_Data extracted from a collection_
▽

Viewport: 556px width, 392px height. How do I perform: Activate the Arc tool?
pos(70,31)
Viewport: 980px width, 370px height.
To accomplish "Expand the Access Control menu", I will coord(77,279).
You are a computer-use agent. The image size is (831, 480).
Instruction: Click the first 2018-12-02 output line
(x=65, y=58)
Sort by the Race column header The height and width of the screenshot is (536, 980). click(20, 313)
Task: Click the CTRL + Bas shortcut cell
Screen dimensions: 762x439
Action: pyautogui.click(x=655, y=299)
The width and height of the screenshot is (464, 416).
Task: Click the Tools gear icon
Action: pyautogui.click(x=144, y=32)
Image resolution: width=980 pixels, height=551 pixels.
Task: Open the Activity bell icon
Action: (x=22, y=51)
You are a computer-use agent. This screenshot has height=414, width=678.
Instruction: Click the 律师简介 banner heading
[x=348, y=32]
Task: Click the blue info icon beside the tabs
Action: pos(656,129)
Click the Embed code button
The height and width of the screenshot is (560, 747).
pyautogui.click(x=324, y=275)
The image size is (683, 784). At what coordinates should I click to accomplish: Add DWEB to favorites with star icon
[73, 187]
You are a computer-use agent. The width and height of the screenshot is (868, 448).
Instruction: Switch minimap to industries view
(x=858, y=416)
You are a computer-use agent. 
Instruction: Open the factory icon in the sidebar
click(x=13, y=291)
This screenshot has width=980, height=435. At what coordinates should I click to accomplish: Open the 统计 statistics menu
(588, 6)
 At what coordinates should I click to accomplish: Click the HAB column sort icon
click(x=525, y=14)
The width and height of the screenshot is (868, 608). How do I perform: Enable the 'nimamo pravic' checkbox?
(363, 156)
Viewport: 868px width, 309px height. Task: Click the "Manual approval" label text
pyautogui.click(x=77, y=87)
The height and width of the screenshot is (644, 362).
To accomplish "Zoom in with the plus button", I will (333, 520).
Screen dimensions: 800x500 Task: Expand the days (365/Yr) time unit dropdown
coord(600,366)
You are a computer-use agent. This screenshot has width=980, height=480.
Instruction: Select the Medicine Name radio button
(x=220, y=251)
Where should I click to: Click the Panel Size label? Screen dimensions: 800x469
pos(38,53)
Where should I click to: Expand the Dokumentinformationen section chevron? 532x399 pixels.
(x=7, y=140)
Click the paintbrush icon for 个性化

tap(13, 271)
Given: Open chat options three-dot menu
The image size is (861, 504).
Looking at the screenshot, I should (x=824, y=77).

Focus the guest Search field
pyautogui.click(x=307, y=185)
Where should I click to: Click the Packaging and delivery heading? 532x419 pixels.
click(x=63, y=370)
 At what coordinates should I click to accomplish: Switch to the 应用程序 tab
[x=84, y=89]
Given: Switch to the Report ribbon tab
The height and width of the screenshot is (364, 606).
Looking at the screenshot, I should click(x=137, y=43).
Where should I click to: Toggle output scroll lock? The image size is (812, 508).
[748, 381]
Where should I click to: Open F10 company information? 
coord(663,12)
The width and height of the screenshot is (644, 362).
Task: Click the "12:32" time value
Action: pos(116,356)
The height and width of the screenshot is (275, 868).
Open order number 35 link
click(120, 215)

△

_Task goal_
Reproduce exactly, please, only the lines from the start of the data above to the line that contains "Task: Click the CTRL + Bas shortcut cell", with both ends kept.

_Answer box_
Viewport: 556px width, 392px height. How do I perform: Activate the Arc tool?
pos(70,31)
Viewport: 980px width, 370px height.
To accomplish "Expand the Access Control menu", I will coord(77,279).
You are a computer-use agent. The image size is (831, 480).
Instruction: Click the first 2018-12-02 output line
(x=65, y=58)
Sort by the Race column header The height and width of the screenshot is (536, 980). click(20, 313)
Task: Click the CTRL + Bas shortcut cell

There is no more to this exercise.